| Record excerpts |
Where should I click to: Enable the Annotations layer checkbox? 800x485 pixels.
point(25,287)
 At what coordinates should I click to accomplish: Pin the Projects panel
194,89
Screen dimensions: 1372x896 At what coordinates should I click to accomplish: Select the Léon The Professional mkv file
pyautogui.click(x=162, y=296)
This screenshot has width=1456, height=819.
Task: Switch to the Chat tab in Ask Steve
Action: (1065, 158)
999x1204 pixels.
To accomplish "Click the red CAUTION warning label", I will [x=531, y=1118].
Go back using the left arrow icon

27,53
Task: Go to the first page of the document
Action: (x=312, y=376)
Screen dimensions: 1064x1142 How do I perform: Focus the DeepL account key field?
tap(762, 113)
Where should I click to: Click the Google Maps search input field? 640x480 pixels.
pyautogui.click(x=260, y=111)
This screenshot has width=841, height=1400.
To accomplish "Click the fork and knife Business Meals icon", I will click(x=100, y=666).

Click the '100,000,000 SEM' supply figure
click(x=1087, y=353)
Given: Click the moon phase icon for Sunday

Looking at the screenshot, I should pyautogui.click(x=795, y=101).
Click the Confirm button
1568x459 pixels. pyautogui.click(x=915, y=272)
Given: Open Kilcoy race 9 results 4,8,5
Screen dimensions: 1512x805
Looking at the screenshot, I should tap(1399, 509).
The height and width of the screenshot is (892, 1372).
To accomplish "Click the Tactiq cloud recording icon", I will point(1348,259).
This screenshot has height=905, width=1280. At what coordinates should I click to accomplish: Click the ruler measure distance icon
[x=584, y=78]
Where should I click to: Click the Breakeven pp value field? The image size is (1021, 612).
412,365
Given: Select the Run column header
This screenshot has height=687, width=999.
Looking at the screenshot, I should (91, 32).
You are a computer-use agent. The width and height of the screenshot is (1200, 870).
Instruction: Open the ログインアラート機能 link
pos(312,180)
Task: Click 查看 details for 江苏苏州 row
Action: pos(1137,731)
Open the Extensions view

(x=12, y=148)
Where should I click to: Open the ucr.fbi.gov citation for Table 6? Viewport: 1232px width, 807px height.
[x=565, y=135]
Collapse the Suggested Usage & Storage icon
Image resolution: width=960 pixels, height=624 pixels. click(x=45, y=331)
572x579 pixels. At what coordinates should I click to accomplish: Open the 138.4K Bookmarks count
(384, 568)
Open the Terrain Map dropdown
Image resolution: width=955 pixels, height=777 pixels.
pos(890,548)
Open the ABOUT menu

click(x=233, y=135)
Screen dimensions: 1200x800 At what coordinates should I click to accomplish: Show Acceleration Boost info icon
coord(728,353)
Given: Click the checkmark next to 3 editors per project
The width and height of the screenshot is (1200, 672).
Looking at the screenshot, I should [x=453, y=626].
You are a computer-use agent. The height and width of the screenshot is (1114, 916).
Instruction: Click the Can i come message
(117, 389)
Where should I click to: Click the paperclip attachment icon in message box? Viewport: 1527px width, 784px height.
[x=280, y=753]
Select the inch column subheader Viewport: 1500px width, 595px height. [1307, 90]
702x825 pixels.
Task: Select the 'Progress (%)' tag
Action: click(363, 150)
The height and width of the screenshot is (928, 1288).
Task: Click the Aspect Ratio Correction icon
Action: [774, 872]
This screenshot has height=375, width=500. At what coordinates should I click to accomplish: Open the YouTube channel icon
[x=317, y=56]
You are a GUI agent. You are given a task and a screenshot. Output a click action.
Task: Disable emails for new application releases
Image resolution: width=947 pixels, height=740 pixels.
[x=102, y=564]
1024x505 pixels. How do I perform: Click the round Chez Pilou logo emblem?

| Written problem |
Reproduce all of the data above word for word, keeping every line as it is.

| Task result |
Where should I click to: Enable the Annotations layer checkbox? 800x485 pixels.
point(25,287)
 At what coordinates should I click to accomplish: Pin the Projects panel
194,89
Screen dimensions: 1372x896 At what coordinates should I click to accomplish: Select the Léon The Professional mkv file
pyautogui.click(x=162, y=296)
This screenshot has width=1456, height=819.
Task: Switch to the Chat tab in Ask Steve
Action: (1065, 158)
999x1204 pixels.
To accomplish "Click the red CAUTION warning label", I will [x=531, y=1118].
Go back using the left arrow icon

27,53
Task: Go to the first page of the document
Action: (x=312, y=376)
Screen dimensions: 1064x1142 How do I perform: Focus the DeepL account key field?
tap(762, 113)
Where should I click to: Click the Google Maps search input field? 640x480 pixels.
pyautogui.click(x=260, y=111)
This screenshot has width=841, height=1400.
To accomplish "Click the fork and knife Business Meals icon", I will click(x=100, y=666).

Click the '100,000,000 SEM' supply figure
click(x=1087, y=353)
Given: Click the moon phase icon for Sunday

Looking at the screenshot, I should pyautogui.click(x=795, y=101).
Click the Confirm button
1568x459 pixels. pyautogui.click(x=915, y=272)
Given: Open Kilcoy race 9 results 4,8,5
Screen dimensions: 1512x805
Looking at the screenshot, I should tap(1399, 509).
The height and width of the screenshot is (892, 1372).
To accomplish "Click the Tactiq cloud recording icon", I will point(1348,259).
This screenshot has height=905, width=1280. At what coordinates should I click to accomplish: Click the ruler measure distance icon
[x=584, y=78]
Where should I click to: Click the Breakeven pp value field? The image size is (1021, 612).
412,365
Given: Select the Run column header
This screenshot has height=687, width=999.
Looking at the screenshot, I should (91, 32).
You are a computer-use agent. The width and height of the screenshot is (1200, 870).
Instruction: Open the ログインアラート機能 link
pos(312,180)
Task: Click 查看 details for 江苏苏州 row
Action: pos(1137,731)
Open the Extensions view

(x=12, y=148)
Where should I click to: Open the ucr.fbi.gov citation for Table 6? Viewport: 1232px width, 807px height.
[x=565, y=135]
Collapse the Suggested Usage & Storage icon
Image resolution: width=960 pixels, height=624 pixels. click(x=45, y=331)
572x579 pixels. At what coordinates should I click to accomplish: Open the 138.4K Bookmarks count
(384, 568)
Open the Terrain Map dropdown
Image resolution: width=955 pixels, height=777 pixels.
pos(890,548)
Open the ABOUT menu

click(x=233, y=135)
Screen dimensions: 1200x800 At what coordinates should I click to accomplish: Show Acceleration Boost info icon
coord(728,353)
Given: Click the checkmark next to 3 editors per project
The width and height of the screenshot is (1200, 672).
Looking at the screenshot, I should [x=453, y=626].
You are a computer-use agent. The height and width of the screenshot is (1114, 916).
Instruction: Click the Can i come message
(117, 389)
Where should I click to: Click the paperclip attachment icon in message box? Viewport: 1527px width, 784px height.
[x=280, y=753]
Select the inch column subheader Viewport: 1500px width, 595px height. [1307, 90]
702x825 pixels.
Task: Select the 'Progress (%)' tag
Action: click(363, 150)
The height and width of the screenshot is (928, 1288).
Task: Click the Aspect Ratio Correction icon
Action: [774, 872]
This screenshot has height=375, width=500. At what coordinates should I click to accomplish: Open the YouTube channel icon
[x=317, y=56]
You are a GUI agent. You are given a task and a screenshot. Output a click action.
Task: Disable emails for new application releases
Image resolution: width=947 pixels, height=740 pixels.
[x=102, y=564]
1024x505 pixels. How do I perform: Click the round Chez Pilou logo emblem?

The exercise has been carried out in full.